Prescribing pattern and utilization of selected antimicrobials in a tertiary hospital of Nepal

Authors

  • Upasana Acharya Clinical Pharmacist, Grande International Hospital, Kathmandu
  • Ravi Mahat Department of Pulmonary Medicine, Grande International Hospital, Kathmandu
  • Subhash Prasad Acharya Department of Critical Care Medicine, Grande International Hospital, Kathmandu
  • Bishnu Pahari Department of Nephrology and Transplant Medicine, Grande International Hospital, Kathmandu
  • Prashant Tripathi Department of Internal Medicine, Grande International Hospital, Kathmandu

DOI:

https://doi.org/10.3126/gmj.v1i2.27089

Keywords:

Antimicrobials, Nepal, Defined daily dose, Indication

Abstract

 Introduction: This study was done to understand the purpose of using higher grade antimicrobials in a one year period and to compare the consumption of commonly prescribed parenteral antimicrobial agents in four consecutive years in a tertiary care hospital of Nepal.

[Stored data entries]
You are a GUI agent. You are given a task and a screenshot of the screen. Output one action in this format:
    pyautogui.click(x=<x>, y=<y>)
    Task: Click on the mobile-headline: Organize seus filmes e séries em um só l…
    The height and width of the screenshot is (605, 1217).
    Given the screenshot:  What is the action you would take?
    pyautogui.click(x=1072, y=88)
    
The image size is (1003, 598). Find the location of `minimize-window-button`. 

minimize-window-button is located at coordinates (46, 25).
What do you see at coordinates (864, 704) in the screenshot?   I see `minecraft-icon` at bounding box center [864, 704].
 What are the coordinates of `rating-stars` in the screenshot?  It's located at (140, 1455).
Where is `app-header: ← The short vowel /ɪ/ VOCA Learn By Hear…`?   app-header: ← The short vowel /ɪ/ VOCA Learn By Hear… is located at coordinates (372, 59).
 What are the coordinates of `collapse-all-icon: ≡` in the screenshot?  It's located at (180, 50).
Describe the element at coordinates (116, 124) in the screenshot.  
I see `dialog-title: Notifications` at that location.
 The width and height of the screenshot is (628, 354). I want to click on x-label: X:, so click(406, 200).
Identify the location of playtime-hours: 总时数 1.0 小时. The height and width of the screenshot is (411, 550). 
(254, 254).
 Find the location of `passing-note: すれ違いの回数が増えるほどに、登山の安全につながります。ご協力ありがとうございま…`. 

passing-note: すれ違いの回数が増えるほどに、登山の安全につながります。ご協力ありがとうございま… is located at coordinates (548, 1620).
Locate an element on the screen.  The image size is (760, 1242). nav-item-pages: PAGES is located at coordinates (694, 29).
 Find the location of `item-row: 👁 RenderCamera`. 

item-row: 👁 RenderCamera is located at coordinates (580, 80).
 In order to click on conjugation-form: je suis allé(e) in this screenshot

Tasks to perform -
1 - According to the antimicrobial study shown before the listing, why was the study carried out? Answer in one to three sentences.
2 - Answer these questions from the antimicrobial study shown before the listing.
(a) Which department is Ravi Mahat listed under?
(b) What DOI is given?
(c) Over how many consecutive years was the consumption of parenteral antimicrobial agents compared?
3 - For each statement, say whether it agrees with the antimicrobial study shown before the listing, and quote the words that decide it.
(a) Upasana Acharya is a clinical pharmacist.
(b) The study compared antimicrobial consumption over three consecutive years.
(c) "Defined daily dose" is one of the keywords.

Completed exercise -
1 - The study was done to understand the purpose of using higher grade antimicrobials over a one year period. It also aimed to compare the consumption of commonly prescribed parenteral antimicrobial agents across four consecutive years in a tertiary care hospital of Nepal.

2 -
(a) The Department of Pulmonary Medicine, Grande International Hospital, Kathmandu.
(b) https://doi.org/10.3126/gmj.v1i2.27089
(c) Four.

3 -
(a) Yes: "Upasana Acharya Clinical Pharmacist, Grande International Hospital, Kathmandu"
(b) No: "in four consecutive years in a tertiary care hospital of Nepal"
(c) Yes: "Antimicrobials, Nepal, Defined daily dose, Indication"